#### [PROBLEM DETAILS]
Reproduce the stretch of the material from the line containing "You are a computer-use agent. The image size is (1000, 832)." through the line containing "Click the app", including both of those lines, with nothing changed.

-- START ROWS --

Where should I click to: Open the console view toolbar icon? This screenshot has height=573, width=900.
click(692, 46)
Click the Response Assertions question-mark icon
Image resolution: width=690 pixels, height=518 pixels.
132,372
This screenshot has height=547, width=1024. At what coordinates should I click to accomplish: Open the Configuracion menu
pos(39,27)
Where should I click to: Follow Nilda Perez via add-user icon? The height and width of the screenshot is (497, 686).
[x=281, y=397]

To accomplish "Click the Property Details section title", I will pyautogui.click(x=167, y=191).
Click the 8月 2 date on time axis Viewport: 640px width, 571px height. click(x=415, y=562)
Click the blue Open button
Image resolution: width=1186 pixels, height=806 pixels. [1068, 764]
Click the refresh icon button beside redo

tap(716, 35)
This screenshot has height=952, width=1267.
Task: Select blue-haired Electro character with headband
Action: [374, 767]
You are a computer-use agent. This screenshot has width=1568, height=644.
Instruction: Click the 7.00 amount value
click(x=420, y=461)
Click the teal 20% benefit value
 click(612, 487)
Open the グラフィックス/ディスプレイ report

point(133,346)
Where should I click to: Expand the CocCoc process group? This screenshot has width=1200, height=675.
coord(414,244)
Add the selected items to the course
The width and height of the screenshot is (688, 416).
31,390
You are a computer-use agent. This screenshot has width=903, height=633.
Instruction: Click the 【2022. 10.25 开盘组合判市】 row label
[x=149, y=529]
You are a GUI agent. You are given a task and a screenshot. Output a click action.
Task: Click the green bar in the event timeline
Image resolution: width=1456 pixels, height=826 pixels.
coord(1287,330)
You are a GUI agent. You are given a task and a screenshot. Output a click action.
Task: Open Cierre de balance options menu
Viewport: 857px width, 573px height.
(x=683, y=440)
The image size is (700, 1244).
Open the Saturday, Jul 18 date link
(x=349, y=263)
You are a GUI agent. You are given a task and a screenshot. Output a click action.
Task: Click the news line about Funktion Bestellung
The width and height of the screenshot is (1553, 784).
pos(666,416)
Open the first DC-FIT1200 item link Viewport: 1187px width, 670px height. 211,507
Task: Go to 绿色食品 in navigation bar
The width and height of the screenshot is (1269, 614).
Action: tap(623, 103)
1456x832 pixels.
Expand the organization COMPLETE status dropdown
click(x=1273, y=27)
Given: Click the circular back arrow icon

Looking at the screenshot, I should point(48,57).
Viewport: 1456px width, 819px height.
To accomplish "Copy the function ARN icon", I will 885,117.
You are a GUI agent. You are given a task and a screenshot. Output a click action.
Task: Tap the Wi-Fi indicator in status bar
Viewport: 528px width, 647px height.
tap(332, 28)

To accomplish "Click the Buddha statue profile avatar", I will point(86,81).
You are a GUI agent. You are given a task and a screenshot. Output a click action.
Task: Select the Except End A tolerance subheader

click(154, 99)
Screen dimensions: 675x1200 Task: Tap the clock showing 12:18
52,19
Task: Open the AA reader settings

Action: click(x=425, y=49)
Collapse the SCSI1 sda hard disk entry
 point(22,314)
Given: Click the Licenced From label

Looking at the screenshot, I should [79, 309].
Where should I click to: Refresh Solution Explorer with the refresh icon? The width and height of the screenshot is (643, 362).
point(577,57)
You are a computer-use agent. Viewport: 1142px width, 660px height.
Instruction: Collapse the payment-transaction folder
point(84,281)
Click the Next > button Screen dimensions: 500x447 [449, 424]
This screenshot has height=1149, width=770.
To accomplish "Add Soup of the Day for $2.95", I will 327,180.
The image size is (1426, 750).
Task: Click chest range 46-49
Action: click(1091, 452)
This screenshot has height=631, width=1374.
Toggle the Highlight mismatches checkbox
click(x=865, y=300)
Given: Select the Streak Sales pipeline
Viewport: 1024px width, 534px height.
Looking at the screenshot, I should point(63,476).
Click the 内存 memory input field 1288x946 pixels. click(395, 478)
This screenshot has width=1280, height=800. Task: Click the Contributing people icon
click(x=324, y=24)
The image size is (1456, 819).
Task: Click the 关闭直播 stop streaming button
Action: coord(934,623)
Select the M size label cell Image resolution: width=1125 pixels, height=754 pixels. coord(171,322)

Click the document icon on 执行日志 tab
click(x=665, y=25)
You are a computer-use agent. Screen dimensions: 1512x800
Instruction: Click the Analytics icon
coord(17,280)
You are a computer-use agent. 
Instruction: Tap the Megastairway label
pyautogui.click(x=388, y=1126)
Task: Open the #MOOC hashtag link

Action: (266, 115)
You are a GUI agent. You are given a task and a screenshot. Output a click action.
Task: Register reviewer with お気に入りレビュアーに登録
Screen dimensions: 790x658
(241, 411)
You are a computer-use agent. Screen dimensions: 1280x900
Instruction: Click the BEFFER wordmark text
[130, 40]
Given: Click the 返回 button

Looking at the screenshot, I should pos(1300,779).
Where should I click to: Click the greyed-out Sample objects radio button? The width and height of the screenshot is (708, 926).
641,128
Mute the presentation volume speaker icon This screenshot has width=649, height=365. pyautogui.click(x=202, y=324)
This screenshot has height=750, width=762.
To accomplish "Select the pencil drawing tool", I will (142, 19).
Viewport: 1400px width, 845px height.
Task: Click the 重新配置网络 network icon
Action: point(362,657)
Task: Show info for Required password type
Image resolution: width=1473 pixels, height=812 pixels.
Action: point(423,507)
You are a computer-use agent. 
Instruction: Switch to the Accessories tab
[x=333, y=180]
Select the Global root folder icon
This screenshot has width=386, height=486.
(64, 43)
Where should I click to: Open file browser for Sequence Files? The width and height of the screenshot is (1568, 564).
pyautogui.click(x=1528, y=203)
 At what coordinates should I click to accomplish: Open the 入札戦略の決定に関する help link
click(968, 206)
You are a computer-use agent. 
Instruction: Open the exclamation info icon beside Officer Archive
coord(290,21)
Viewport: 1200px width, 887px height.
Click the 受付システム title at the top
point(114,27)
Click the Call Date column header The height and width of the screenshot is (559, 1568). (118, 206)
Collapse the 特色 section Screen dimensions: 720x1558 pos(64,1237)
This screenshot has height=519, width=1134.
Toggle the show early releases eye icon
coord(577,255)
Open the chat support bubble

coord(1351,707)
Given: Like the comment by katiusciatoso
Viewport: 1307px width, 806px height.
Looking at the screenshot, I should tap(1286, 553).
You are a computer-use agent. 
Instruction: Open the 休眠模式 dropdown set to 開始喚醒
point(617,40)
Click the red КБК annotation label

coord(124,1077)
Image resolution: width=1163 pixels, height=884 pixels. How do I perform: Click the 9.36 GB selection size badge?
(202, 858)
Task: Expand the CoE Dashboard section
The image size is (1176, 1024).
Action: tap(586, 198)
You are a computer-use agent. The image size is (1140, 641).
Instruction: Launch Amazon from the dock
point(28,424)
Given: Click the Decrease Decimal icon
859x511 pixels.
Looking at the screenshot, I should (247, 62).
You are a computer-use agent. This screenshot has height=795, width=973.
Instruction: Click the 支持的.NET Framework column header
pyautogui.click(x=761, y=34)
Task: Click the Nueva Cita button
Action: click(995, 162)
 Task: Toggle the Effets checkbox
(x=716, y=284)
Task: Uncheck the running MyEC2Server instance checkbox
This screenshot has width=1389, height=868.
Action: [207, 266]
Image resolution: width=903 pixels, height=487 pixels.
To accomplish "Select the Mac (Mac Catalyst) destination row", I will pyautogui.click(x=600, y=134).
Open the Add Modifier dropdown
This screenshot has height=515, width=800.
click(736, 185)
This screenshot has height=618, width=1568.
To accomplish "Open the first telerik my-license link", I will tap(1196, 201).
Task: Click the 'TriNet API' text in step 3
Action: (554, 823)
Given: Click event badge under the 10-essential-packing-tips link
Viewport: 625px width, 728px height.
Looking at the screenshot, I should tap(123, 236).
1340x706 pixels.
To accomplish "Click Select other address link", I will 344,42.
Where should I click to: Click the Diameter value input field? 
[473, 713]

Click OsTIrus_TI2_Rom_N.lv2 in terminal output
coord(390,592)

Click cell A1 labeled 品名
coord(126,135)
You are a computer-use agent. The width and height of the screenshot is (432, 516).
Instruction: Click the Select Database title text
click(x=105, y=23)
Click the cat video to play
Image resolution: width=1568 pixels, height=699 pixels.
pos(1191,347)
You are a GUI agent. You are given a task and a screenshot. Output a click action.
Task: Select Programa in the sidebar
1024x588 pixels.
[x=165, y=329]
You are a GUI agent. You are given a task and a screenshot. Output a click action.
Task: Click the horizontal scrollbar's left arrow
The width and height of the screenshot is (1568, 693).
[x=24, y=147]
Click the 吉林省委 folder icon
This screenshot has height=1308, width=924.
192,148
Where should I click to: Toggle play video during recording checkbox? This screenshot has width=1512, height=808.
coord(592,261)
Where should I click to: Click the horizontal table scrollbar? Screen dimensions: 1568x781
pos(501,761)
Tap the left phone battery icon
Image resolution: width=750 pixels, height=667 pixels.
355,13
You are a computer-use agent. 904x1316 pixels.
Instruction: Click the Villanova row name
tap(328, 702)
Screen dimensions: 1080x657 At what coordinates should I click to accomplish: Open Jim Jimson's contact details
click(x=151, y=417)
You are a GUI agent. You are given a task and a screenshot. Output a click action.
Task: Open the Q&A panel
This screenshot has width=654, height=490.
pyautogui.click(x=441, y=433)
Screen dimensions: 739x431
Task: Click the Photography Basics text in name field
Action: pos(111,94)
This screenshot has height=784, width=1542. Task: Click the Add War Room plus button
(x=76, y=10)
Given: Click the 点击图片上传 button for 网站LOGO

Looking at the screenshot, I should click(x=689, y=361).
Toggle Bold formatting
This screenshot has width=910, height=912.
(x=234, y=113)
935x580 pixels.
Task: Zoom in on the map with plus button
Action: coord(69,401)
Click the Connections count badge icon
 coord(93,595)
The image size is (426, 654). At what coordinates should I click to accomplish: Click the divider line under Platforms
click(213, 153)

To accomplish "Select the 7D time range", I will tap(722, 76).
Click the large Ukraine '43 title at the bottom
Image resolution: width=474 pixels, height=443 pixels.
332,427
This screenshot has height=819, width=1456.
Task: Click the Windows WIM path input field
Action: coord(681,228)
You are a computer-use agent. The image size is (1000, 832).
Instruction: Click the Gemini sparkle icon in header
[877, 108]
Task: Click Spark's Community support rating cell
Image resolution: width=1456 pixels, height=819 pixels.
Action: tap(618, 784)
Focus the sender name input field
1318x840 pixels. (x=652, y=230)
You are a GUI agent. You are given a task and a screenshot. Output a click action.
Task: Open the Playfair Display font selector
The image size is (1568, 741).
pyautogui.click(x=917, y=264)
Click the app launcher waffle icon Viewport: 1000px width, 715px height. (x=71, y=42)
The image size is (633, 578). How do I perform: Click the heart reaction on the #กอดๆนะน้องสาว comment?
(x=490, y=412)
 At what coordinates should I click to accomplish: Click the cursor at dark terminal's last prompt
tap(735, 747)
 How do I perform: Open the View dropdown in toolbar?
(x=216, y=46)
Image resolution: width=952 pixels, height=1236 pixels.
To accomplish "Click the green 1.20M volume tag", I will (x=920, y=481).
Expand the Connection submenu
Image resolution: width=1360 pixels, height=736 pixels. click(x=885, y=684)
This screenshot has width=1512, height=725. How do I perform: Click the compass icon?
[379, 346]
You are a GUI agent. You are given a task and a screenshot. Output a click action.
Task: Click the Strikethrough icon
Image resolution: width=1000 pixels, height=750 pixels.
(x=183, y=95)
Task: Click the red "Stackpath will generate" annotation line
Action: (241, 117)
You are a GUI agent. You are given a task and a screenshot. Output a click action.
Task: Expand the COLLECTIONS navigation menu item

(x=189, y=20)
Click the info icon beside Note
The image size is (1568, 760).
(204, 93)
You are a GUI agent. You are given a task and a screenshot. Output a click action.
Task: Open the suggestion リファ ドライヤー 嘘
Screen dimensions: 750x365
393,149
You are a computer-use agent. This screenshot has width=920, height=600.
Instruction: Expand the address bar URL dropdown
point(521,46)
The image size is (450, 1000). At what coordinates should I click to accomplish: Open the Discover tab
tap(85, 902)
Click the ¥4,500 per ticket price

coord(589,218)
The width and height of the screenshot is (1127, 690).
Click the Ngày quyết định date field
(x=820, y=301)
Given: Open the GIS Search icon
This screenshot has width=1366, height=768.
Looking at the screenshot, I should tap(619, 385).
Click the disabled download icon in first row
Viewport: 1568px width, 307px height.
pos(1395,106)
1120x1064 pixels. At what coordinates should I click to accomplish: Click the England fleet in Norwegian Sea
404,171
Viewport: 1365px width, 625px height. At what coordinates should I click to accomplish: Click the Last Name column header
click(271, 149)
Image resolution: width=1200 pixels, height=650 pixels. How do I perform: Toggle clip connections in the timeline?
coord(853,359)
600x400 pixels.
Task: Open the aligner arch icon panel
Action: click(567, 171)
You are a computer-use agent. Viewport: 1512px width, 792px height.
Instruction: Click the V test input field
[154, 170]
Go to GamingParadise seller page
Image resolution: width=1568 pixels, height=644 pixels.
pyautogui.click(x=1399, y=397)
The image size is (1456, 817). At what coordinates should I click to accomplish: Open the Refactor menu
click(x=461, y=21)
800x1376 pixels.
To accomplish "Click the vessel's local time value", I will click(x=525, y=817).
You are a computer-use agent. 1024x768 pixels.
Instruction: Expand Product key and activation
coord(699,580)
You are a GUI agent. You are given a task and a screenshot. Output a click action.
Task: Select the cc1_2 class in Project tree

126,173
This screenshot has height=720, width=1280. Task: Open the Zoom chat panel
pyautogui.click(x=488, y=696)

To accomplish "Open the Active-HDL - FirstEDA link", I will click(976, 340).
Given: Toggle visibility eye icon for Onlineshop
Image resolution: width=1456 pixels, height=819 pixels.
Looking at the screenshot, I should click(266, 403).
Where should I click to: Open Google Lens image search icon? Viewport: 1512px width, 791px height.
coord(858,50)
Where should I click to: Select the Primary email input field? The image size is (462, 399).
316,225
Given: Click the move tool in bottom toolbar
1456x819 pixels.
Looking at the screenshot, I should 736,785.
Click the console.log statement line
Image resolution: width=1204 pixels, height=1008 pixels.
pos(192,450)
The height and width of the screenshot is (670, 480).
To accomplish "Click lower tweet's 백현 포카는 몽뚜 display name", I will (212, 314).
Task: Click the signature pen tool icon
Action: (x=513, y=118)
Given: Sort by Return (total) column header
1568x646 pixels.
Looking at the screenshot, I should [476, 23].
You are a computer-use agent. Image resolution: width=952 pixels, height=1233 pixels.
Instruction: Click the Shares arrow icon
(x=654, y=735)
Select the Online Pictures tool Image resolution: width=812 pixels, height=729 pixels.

-- END ROWS --

#### [ANSWER TO THE PROBLEM]
You are a computer-use agent. The image size is (1000, 832).
Instruction: Click the Gemini sparkle icon in header
[877, 108]
Task: Click Spark's Community support rating cell
Image resolution: width=1456 pixels, height=819 pixels.
Action: tap(618, 784)
Focus the sender name input field
1318x840 pixels. (x=652, y=230)
You are a GUI agent. You are given a task and a screenshot. Output a click action.
Task: Open the Playfair Display font selector
The image size is (1568, 741).
pyautogui.click(x=917, y=264)
Click the app launcher waffle icon Viewport: 1000px width, 715px height. (x=71, y=42)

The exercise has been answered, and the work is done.